Increased wire pre-tension reduced the volume of yielded bone (Fig. 6). Increased pre-tension enhances fixator stiffness, resulting in lower deflections and hence smaller intersection angles. As discussed, smaller intersection angles imply lower yielded volumes, i.e., reduced risk of loosening. However, wire plasticity and slippage occur at pre-tensions of 1,28714 and 1,250 N,26 respectively. Improved material properties and wire-end fixing techniques would be required to realize substantial reductions of yielded bone volume by increasing pre-tension.
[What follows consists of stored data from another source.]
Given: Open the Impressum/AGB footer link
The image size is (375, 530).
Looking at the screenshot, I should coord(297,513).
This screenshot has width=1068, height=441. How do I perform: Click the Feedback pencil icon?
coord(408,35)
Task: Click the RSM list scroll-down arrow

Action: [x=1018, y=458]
Our study has limitations. We incorporated both geometrical non-linearity and material non-linearity of the bone, so all responses varied non-linearly with load magnitude. So the responses cannot be linearly extrapolated for magnitudes other than those applied. However, an increase in load is akin to reduction in elastic moduli (as considered for older models) and thus a reduction in yield stress. So a relatively small increase in load will lead to a relatively larger increase in the volume of yielded bone, i.e., for a 20% increase in applied load there would be an increase in yielded volume >20%. The location of yielded regions and thereby the mechanics of loosening would not change with small increases or decreases in load. We did not consider the effect of cyclic loads. With the formulation adopted, load removal would result in permanent deformation and reloading would cause the same response as that seen at the end of the first load step, i.e., no increase in yielded bone volumes. We believe this reflects reality for a small number of load cycles; however some further yielding would be expected due to fatigue as the number of load cycles becomes large. We assumed that all loading was carried through the fixator, representative of a patient bearing load on an immature or absent callus. Previous studies reported both higher27 and lower28, 29 loading. The rings to which wires are attached and longitudinal bars were not modeled in our study. As these components have considerably larger stiffness30 and the compliance is primarily determined by the wires (thickness, pre-tension, length), the exclusion of ring and frame components simplifies the modeling process17, 31 and is unlikely to affect the results.
In conclusion, we showed that increasing the number and pre-tension of Ilizarov wires reduces bone yielding. The volume of yielded bone increased with age-related bone loss. We found that Ilizarov fixation does not cause continuous through-cortex yielding even in the old-aged group. This may explain why Ilizarov fixators have fewer clinical complications in comparison to unilateral fixators.9
Funding from The Carnegie Trust for the Universities of Scotland is gratefully acknowledged.